§ Items listed in a dataset
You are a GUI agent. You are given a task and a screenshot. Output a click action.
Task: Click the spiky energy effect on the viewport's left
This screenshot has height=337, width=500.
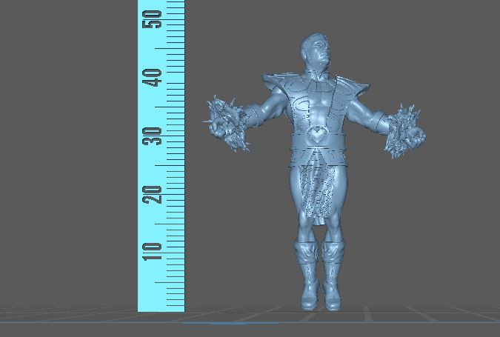point(227,123)
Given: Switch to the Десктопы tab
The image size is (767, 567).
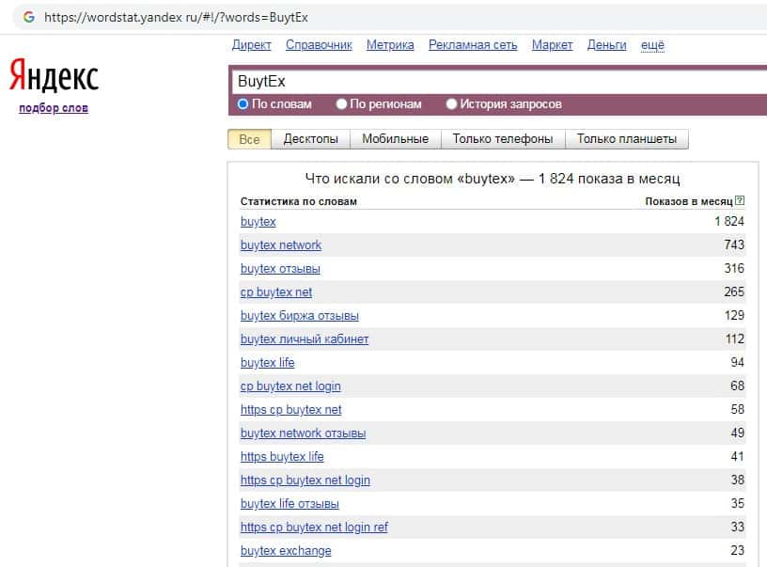Looking at the screenshot, I should point(310,139).
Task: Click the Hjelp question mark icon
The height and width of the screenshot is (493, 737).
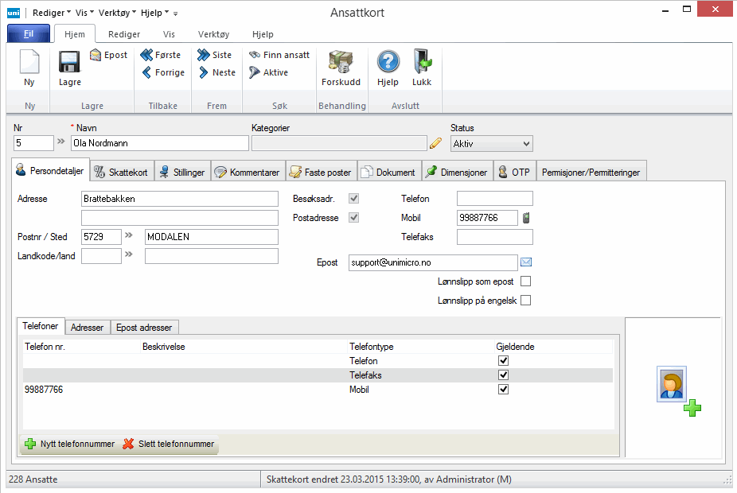Action: tap(388, 63)
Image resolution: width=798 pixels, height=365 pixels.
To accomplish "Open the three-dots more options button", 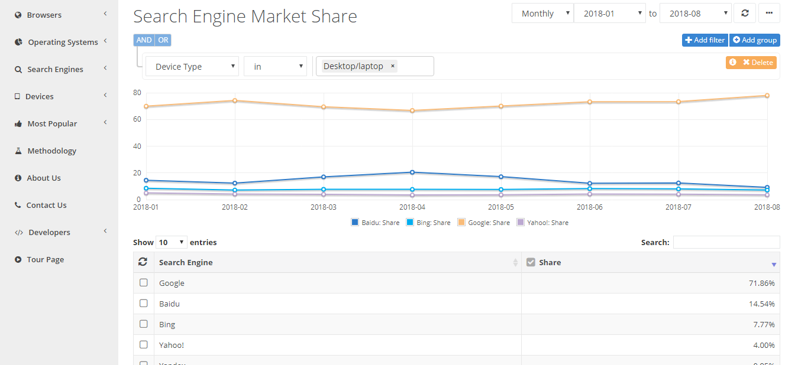I will [768, 13].
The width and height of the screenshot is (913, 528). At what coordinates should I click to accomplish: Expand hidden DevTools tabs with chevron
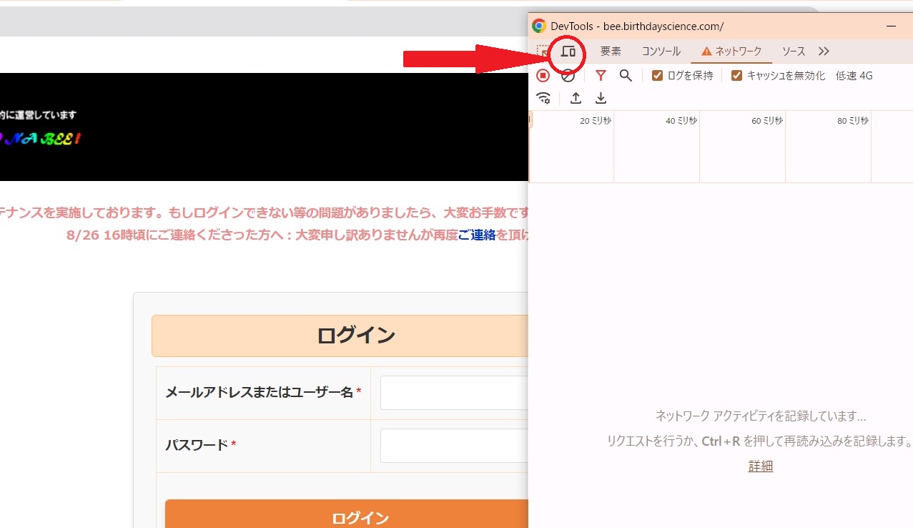824,51
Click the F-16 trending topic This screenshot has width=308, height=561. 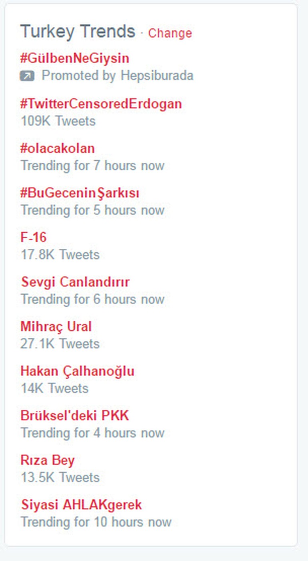point(33,238)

§ Task details
Turn everything from the start of the entries down to the line containing "point(227,123)" into a JSON list of strings, one string per line, with blank lines omitted. Leave the pictures out of the answer.

§ Exercise result
[
  "You are a GUI agent. You are given a task and a screenshot. Output a click action.",
  "Task: Click the spiky energy effect on the viewport's left",
  "This screenshot has height=337, width=500.",
  "point(227,123)"
]